Iger's recent extension will keep him in the CEO role through 2026, buying him time to transform Disney and signaling to some that he's confident in the company's future — but it could also suggest there's no clear contender for CEO.
Many believe the front-runners are the co-chairs of Disney's entertainment unit, Dana Walden and Alan Bergman. Iger could also look to the parks division, a profit center led by Josh D'Amaro.
In late July, Iger tapped former top Disney execs (and onetime CEO contenders) Kevin Mayer and Tom Staggs to consult on the TV business, Puck reported, which some saw as an audition for CEO.
In a statement accompanying Disney's announcement of his extension, Iger emphasized a search for the company's next chief remains a priority: "The importance of the succession process cannot be overstated, and as the Board continues to evaluate a highly qualified slate of internal and external candidates, I remain intensely focused on a successful transition."
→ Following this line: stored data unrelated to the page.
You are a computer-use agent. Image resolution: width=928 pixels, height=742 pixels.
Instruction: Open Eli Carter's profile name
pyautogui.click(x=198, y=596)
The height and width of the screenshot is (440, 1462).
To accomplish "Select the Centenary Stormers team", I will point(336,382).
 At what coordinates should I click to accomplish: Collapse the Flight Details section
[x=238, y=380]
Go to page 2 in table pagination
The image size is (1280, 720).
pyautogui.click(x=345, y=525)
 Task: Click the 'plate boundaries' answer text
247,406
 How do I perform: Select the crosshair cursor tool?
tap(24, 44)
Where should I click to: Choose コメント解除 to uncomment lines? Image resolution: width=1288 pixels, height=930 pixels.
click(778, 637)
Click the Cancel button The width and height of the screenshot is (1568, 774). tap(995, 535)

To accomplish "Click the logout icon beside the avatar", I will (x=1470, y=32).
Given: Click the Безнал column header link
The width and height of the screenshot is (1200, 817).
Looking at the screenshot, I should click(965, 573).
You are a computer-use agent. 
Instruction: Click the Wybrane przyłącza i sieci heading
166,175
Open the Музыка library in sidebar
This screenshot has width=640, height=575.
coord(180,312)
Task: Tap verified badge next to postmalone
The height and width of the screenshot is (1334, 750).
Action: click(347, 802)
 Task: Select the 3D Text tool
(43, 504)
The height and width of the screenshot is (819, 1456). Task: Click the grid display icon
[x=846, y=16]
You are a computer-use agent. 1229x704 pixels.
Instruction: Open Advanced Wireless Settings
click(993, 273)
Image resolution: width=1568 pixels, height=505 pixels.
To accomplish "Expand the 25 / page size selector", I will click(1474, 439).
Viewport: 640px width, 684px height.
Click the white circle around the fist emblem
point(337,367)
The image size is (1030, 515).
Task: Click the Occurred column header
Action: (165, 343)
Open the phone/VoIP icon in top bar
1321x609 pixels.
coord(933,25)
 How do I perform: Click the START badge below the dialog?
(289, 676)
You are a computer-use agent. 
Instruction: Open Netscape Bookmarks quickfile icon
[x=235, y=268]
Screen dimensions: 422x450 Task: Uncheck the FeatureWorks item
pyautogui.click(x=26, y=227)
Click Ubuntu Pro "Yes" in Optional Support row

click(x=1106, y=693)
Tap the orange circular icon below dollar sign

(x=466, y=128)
More on CEO succession at Disney:
- Why Disney's theme parks division may get a big boost ahead of CEO Bob Iger's succession search
- Some Disney insiders are questioning whether the company can follow through on splashy Apple Vision Pro plans after layoffs on its innovation team
- Bob Iger's new Disney contract gives him 2 more years to protect his legacy and find the right successor this time: 'There is more work to be done'
This article was originally published on September 3 and has been updated.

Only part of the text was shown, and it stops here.